= Praxis Care =

Charity in North Ireland

Praxis Care (formerly Praxis Care Group, Praxis Care International, and Praxis Care Mental Health) is a charity headquartered in Belfast, Northern Ireland. It was incorporated on 3 July 1984,.

It is a company limited by guarantee (NI017623). It has charitable tax status with HM Revenue & Customs (XN80842). It is registered with the Charity Commission for Northern Ireland (NIC103672), The Charities Regulator (Ireland - RCN 20100919) and with HMAG on the Isle of Man (826)

== Activities ==
Praxis Care provides a range of accommodation and support services including residential and supported living, domiciliary care, floating support, home response, carers advocacy, day centers, a befriending department and work skills projects. The people it supports have learning disabilities, mental ill health, dementia and autism. Praxis Care has a dedicated in-house research department which monitors issues as diverse as staff and supported people satisfaction and the evaluation of schemes, as well as doing research into relevant issues.
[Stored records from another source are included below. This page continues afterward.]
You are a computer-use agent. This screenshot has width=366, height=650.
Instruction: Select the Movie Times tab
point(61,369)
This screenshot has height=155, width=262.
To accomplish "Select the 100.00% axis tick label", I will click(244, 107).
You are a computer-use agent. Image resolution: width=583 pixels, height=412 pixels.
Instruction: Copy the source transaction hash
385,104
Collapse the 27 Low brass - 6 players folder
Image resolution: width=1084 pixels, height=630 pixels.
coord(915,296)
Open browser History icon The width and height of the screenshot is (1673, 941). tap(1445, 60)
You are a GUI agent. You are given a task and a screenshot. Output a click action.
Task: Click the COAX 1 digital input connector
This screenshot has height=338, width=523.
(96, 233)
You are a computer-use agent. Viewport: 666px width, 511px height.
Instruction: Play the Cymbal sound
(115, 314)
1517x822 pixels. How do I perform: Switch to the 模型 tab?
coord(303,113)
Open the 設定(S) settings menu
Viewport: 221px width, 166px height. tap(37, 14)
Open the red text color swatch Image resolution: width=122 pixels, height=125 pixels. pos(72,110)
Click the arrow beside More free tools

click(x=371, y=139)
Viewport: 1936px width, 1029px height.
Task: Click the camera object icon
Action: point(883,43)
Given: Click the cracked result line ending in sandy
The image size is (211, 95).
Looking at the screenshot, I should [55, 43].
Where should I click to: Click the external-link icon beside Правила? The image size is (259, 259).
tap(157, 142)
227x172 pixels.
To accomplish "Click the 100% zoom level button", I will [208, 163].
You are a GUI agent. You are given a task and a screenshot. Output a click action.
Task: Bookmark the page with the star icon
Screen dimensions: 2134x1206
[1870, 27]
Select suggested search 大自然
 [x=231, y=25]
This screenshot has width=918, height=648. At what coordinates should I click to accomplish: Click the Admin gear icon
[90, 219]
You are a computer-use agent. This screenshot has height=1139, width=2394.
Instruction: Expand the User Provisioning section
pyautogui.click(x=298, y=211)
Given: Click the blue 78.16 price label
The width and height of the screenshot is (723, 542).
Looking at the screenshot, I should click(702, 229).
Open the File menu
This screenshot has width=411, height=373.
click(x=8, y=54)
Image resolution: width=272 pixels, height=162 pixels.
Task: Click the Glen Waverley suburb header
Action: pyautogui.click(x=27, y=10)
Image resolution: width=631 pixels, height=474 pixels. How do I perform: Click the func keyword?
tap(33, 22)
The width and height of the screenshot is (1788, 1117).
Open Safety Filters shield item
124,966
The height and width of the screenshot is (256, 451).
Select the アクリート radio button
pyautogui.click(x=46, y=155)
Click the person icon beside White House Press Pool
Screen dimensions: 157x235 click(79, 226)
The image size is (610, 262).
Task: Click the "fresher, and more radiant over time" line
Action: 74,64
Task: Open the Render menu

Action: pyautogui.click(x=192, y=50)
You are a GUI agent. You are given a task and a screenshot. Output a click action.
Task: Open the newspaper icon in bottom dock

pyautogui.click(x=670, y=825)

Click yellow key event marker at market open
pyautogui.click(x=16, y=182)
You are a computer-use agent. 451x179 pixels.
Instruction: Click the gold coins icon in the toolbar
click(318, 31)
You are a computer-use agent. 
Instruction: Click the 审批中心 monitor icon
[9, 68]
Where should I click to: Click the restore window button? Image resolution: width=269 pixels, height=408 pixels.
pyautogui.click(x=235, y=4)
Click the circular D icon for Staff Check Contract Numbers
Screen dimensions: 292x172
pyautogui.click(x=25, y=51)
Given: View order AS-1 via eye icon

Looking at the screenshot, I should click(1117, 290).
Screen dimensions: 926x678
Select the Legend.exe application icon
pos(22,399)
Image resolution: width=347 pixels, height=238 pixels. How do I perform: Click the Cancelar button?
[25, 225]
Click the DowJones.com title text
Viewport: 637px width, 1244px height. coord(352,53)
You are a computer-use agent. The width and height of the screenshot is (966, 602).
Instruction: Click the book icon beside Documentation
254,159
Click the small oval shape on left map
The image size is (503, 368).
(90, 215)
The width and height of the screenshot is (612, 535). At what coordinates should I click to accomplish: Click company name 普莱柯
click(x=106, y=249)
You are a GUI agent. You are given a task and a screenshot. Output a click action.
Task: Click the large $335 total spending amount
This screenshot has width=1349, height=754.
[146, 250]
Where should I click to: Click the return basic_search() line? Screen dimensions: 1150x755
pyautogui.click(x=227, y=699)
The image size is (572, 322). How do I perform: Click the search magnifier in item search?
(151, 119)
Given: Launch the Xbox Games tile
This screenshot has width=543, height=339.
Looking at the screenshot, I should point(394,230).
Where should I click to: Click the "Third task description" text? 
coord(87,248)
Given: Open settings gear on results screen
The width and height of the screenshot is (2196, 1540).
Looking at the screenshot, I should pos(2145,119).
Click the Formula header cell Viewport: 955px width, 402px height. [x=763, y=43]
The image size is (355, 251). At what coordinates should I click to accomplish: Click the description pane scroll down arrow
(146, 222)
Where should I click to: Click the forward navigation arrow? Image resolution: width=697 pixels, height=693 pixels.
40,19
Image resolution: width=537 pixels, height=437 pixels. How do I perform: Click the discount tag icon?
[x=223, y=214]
The organization runs services across Northern Ireland, the Isle of Man, England and the Republic of Ireland. The revenue for Praxis Care in 2023 was £66.7 million

== Staff ==
Nevin Ringland founded the original Praxis Mental Health in 1981 and retired in March 2019. He became the Patron of Praxis Care, while Andy Mayhew took over as chief executive. Carol Breen became CEO in 2023 upon Mayhew's retirement.

The organization has nearly 2,000 staff and volunteers. They were named Employer of the Year at the National Learning Disability and Autism Awards 2023 in Northern Ireland.